The construction contract for Old Central was awarded on June 20, 1893. Many students, wanting their own building as soon as possible, assisted the fifty-man construction crew. Students received ten cents per hour for menial jobs, such as carrying bricks and water to the masons.

Dedication ceremonies were held on June 15, 1894. Classes began in the structure on September 15, with 144 students in attendance. The College Building, as it was originally known, was the only permanent campus building until 1900. The Chemistry Department, which had occupied the basement, moved into a new building west of "The College."

Shifting red Permian clay soil and Old Central's native sandstone foundation proved to be an unfortunate combination. The shifting clay movement against the soft sandstone foundation caused serious structural cracks. In 1914 two large tie-rods were installed in an effort to stabilize the building. Condemnation of Old Central became official in 1925, but space on campus was badly needed; so the building continued to be used until early 1927 when falling plaster slightly injured a student.

Major work in 1930 put the building back into use until 1969 when the last regular classes were held. Oklahoma State University leased Old Central to the Oklahoma Historical Society in July 1971; the building was also placed on the National Register of Historic Places. Exterior restoration which began in 1973, was completed in 1989 with the installation of a metal shingle roof to duplicate the original roofing.

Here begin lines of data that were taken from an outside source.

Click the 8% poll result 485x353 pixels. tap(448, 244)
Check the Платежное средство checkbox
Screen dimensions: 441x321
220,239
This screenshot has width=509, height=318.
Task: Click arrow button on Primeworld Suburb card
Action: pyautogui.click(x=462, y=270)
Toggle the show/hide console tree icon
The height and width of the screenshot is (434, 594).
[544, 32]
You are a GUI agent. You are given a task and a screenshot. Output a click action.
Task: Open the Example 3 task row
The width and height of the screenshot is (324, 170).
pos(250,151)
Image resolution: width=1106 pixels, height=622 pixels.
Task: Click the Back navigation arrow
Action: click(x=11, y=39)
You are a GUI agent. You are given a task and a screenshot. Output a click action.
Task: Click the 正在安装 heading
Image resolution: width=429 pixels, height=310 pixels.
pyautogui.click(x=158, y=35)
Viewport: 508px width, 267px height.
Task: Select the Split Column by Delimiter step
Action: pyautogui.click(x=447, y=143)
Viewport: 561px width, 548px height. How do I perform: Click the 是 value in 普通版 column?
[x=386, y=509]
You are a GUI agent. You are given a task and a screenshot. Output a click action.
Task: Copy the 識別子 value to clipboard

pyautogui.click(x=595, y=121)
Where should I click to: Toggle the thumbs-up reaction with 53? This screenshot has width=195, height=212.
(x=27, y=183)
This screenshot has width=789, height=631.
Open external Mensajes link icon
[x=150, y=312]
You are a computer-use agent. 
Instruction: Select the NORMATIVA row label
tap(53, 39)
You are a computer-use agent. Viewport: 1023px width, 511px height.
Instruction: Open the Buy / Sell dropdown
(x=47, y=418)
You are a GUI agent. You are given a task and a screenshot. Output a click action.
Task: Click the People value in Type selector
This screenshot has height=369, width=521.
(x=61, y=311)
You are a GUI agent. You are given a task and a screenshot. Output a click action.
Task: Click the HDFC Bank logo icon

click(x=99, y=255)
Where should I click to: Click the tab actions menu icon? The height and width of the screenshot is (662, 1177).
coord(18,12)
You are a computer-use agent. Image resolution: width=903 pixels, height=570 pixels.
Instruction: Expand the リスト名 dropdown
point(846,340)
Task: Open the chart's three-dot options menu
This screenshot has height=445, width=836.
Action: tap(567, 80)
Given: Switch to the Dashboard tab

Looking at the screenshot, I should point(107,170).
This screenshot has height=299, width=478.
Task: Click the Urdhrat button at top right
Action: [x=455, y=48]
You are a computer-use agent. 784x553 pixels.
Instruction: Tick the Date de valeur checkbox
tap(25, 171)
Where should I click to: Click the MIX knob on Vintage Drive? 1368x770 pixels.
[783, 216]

On October 10, 2007, a new construction project began that gave the 113-year-old building a $7 million restoration and renovation. Oklahoma state and university officials, including Oklahoma State University System CEO and Interim President Marlene Strathe and Oklahoma Historical Society Executive Director Bob Blackburn, were on hand to ring the Old Central bell to mark the start of construction. The project would give Old Central a new foundation and place students in the building once again. When the renovation was completed in July 2009, the building became the home of the OSU Honors College and continues to house the Oklahoma Museum of Higher Education. The renovation was funded by the Oklahoma State Regents of Higher Education capital lease program.